People are very familiar with the unemployment rate in Canada and quickly look to it as an indicator of how easy it is to find work. This is not always representative of the experiences of the job seeker in rural and northern Manitoba. Statistics Canada (2005) explained that “the Labour Force Survey (LFS) is the household survey which produces Canada’s official unemployment rate” (p. 19). This report described the LFS in relationship to Aboriginals on and off reserves in Canada and explained that only since April of 2004 has the Manitoba government “added two questions to allow Aboriginal people living off reserve to identify themselves” (p. 19).
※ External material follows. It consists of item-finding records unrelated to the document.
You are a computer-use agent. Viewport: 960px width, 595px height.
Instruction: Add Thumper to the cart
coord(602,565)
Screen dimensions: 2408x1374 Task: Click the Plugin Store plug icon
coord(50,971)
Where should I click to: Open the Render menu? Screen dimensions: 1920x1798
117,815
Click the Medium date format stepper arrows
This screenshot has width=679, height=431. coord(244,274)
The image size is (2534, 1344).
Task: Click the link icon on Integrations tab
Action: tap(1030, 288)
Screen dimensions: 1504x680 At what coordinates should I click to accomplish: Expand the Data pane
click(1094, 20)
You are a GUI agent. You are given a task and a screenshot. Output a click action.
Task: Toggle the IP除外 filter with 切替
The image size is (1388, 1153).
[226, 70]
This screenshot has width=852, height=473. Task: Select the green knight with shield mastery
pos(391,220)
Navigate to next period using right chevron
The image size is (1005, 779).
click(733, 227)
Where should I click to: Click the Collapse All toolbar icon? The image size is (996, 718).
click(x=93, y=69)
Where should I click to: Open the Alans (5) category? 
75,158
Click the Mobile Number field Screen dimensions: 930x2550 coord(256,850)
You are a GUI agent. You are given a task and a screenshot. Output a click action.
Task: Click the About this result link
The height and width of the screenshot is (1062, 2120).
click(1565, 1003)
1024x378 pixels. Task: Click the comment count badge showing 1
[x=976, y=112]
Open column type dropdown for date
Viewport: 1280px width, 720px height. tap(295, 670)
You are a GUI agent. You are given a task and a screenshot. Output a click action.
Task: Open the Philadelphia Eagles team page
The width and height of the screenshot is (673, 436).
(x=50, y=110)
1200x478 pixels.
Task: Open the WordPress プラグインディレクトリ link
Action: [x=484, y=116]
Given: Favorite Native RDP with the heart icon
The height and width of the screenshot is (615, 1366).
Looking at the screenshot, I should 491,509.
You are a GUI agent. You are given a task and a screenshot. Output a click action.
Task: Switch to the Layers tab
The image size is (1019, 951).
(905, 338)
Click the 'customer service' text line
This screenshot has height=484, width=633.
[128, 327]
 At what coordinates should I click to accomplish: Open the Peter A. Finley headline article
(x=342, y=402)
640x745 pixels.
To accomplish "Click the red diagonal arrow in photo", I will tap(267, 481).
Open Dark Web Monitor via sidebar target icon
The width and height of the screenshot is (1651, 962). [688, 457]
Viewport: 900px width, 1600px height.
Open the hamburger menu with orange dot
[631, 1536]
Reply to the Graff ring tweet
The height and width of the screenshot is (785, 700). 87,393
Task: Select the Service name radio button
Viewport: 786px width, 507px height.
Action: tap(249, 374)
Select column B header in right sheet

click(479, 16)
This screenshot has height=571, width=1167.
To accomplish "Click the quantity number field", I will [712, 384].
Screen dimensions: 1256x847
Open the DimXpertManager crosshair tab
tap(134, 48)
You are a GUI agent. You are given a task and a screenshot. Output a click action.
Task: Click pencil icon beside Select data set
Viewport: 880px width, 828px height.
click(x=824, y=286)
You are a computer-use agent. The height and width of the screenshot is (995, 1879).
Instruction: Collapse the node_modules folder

However, it must be noted that the LFS excludes “Aboriginal peoples living on reserve and on Métis settlements” (p. 19).

It appeared these ECs’ client group are not even included in the statistical data, so I went seeking the parameters of the unemployment rate. The Government of Canada’s (2007) information pages produced an important definition:

The unemployment rate is the percentage of the labour force that actively seeks work but is unable to find work at a given time. Discouraged workers—persons who are not seeking work because they believe the prospects of finding it are extremely poor—are not counted. (¶ 1)

This was further evidence that we really do not have a picture of how bad the situation might be for job seekers in rural and northern Manitoba. Jones and Riddell (1999) provided a way of seeing employment as attachment to the labour market that might better describe the situation for the rural and northern Aboriginal job seeker. The report explained,

The central idea being that individuals in one group are classified as being more attached to the labour force state than those in another group if they display a greater likelihood of being employed in some future period, and a lower probability of labour force withdrawal. (p. 24)

The EC deals with many factors while matching individuals to jobs, and often their clients need referral to training or other services before they are ready to work. Peruniak (2004) presented a summary of rural ECs’ discussion about meeting the needs of clients: “Meeting basic needs was a precondition to employment.… Those who were preoccupied with food, shelter and security concerns were not ready to talk to a career practitioner unless it was about these worries” (p. 3).